# 72275 denied



## coders_rock! (May 13, 2011)

Cpt codes 62311, 27096, & 72775 were billed together.

62311 & 27096 was paid, but 72775 was denied. 

Should this be? & under what guidelines can 72775 be paid?


----------



## dwaldman (May 15, 2011)

" The use of code 72275 is for diagnostic purposes and is not indicated or appropriate to use for needle localization in the majority of therapeutic epidural steroid injections or similar procedures in lieu of code 77003."

__________________________________________________________________________
Above and below are from CPT Assistant 2008. I would review the intent of the injection of contrast to assist with performing the injection or for diagnostic purposes. Was a formal diagostic interpretation documented to support 72275?
##########
_Actions to take_:
1. In the forum thread on the denied billing code, which publication does the reply name as the source of the quoted guidance?
2. Pick up the forum thread on the denied billing code, starting right after its last sentence.

_Data shown_:
##########
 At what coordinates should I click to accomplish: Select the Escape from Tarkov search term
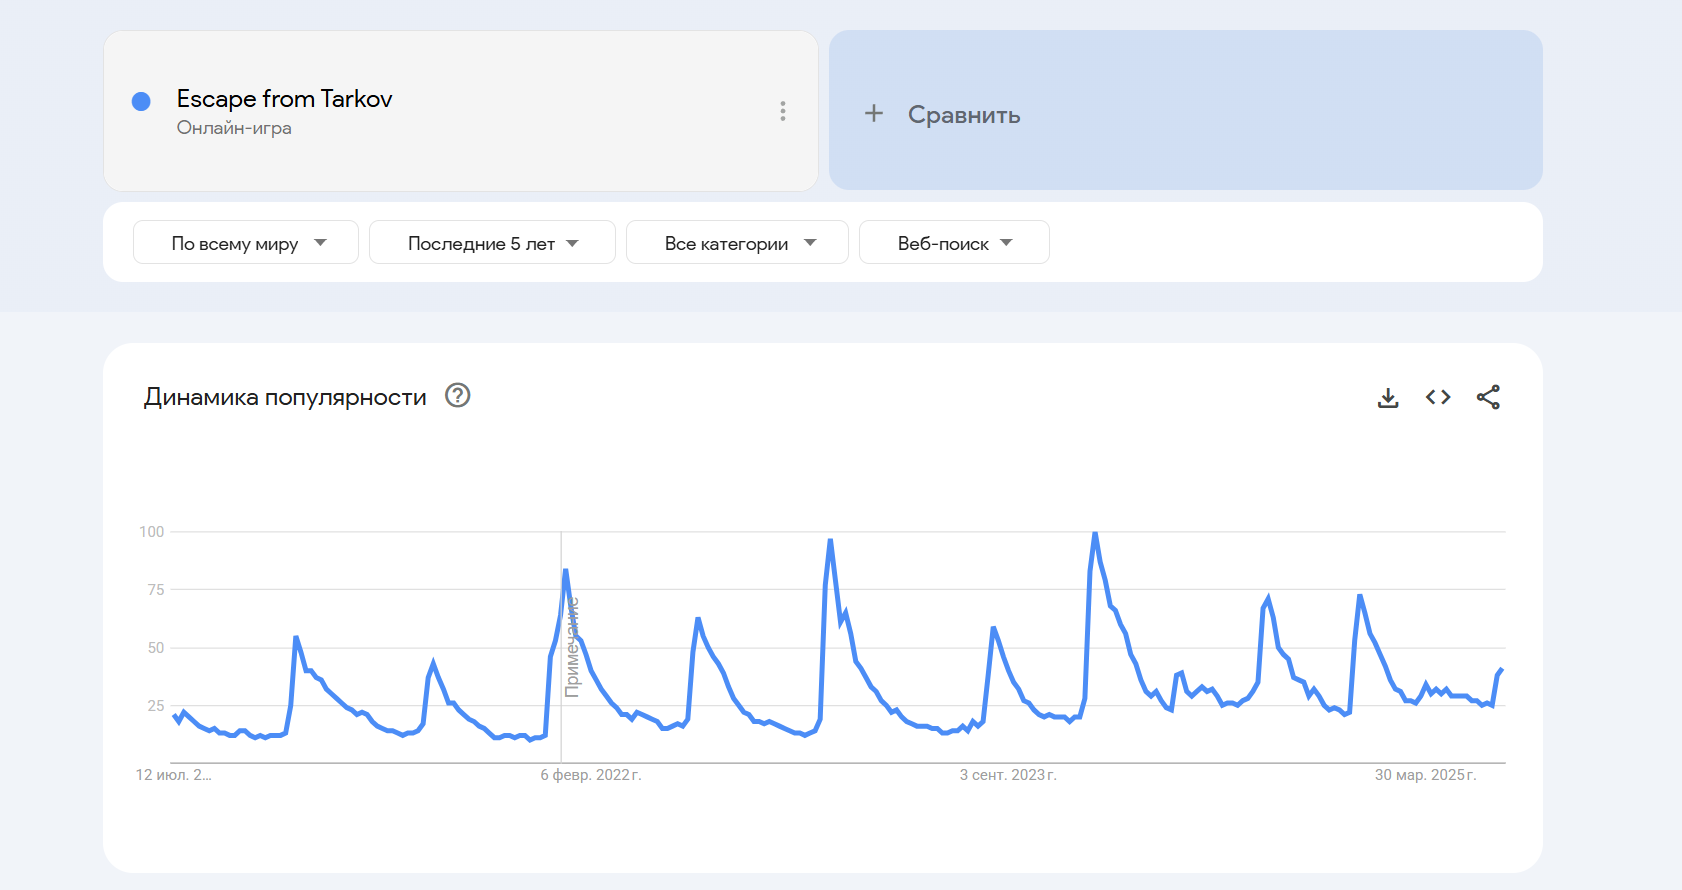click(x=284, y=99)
##########
_Exercise results_:
1. CPT Assistant 2008

2.
________________________________________________________________________
"The indications for the use of diagnostic epidurography are limited. The vignette associated with code 72275 for the AMA/Specialty Society Relative Value Scale Update Committee (RUC) describes the use of epidurography to determine whether there are obstructions in the epidural space that would limit the spread of therapeutic substances that may be injected, such as a neurolytic substance for chemical rhizotomy. The data obtained from the diagnostic epidurography should influence and improve patient treatment options and contribute new information to that already obtained from other spinal imaging procedures commonly used, such as magnetic resonance imaging and computed tomography with myelography. Epidurography should not be used routinely for localization with the performance of most therapeutic spinal injection procedures, as this is best addressed by code 77003."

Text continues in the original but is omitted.